═════ Listed entries ═════

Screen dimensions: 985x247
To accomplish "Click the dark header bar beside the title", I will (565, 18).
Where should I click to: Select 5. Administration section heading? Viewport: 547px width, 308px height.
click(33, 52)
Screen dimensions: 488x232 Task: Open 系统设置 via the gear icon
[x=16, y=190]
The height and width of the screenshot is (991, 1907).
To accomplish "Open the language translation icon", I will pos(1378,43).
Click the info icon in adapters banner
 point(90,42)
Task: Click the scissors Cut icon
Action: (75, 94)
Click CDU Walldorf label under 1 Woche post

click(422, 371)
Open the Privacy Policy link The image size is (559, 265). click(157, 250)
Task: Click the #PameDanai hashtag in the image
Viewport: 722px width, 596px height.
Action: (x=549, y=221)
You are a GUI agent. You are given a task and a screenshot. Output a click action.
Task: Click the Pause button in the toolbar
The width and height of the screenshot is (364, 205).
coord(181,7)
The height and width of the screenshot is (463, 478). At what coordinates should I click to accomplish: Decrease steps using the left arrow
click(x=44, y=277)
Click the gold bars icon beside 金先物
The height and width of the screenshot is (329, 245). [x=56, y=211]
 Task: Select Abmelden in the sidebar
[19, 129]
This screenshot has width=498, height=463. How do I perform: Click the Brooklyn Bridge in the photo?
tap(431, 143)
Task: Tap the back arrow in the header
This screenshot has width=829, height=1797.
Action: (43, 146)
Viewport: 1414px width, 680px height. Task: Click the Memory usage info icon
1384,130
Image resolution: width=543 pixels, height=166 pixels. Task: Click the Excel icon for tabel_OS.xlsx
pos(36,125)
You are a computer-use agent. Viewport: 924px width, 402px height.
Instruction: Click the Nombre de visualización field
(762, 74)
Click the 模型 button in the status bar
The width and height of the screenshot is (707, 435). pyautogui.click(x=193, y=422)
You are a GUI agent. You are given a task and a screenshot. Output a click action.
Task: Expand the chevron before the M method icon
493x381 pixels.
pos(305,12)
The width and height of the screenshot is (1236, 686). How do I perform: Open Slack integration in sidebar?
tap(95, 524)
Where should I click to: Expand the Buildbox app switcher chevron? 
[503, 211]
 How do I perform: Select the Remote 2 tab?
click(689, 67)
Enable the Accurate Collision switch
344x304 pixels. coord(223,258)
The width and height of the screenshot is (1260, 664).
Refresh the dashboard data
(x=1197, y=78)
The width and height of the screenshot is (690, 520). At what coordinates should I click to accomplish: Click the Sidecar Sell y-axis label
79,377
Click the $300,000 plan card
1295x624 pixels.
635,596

═════

Given task: Could you rewrite the records above with every "Viewport" swapped for "Window" and everything else left the same?

Solution to this exercise:
Screen dimensions: 985x247
To accomplish "Click the dark header bar beside the title", I will (565, 18).
Where should I click to: Select 5. Administration section heading? Window: 547px width, 308px height.
click(33, 52)
Screen dimensions: 488x232 Task: Open 系统设置 via the gear icon
[x=16, y=190]
The height and width of the screenshot is (991, 1907).
To accomplish "Open the language translation icon", I will pos(1378,43).
Click the info icon in adapters banner
 point(90,42)
Task: Click the scissors Cut icon
Action: (75, 94)
Click CDU Walldorf label under 1 Woche post

click(422, 371)
Open the Privacy Policy link The image size is (559, 265). click(157, 250)
Task: Click the #PameDanai hashtag in the image
Window: 722px width, 596px height.
Action: (x=549, y=221)
You are a GUI agent. You are given a task and a screenshot. Output a click action.
Task: Click the Pause button in the toolbar
The width and height of the screenshot is (364, 205).
coord(181,7)
The height and width of the screenshot is (463, 478). At what coordinates should I click to accomplish: Decrease steps using the left arrow
click(x=44, y=277)
Click the gold bars icon beside 金先物
The height and width of the screenshot is (329, 245). [x=56, y=211]
 Task: Select Abmelden in the sidebar
[19, 129]
This screenshot has width=498, height=463. How do I perform: Click the Brooklyn Bridge in the photo?
tap(431, 143)
Task: Tap the back arrow in the header
This screenshot has width=829, height=1797.
Action: (43, 146)
Window: 1414px width, 680px height. Task: Click the Memory usage info icon
1384,130
Image resolution: width=543 pixels, height=166 pixels. Task: Click the Excel icon for tabel_OS.xlsx
pos(36,125)
You are a computer-use agent. Window: 924px width, 402px height.
Instruction: Click the Nombre de visualización field
(762, 74)
Click the 模型 button in the status bar
The width and height of the screenshot is (707, 435). pyautogui.click(x=193, y=422)
You are a GUI agent. You are given a task and a screenshot. Output a click action.
Task: Expand the chevron before the M method icon
493x381 pixels.
pos(305,12)
The width and height of the screenshot is (1236, 686). How do I perform: Open Slack integration in sidebar?
tap(95, 524)
Where should I click to: Expand the Buildbox app switcher chevron? 
[503, 211]
 How do I perform: Select the Remote 2 tab?
click(689, 67)
Enable the Accurate Collision switch
344x304 pixels. coord(223,258)
The width and height of the screenshot is (1260, 664).
Refresh the dashboard data
(x=1197, y=78)
The width and height of the screenshot is (690, 520). At what coordinates should I click to accomplish: Click the Sidecar Sell y-axis label
79,377
Click the $300,000 plan card
1295x624 pixels.
635,596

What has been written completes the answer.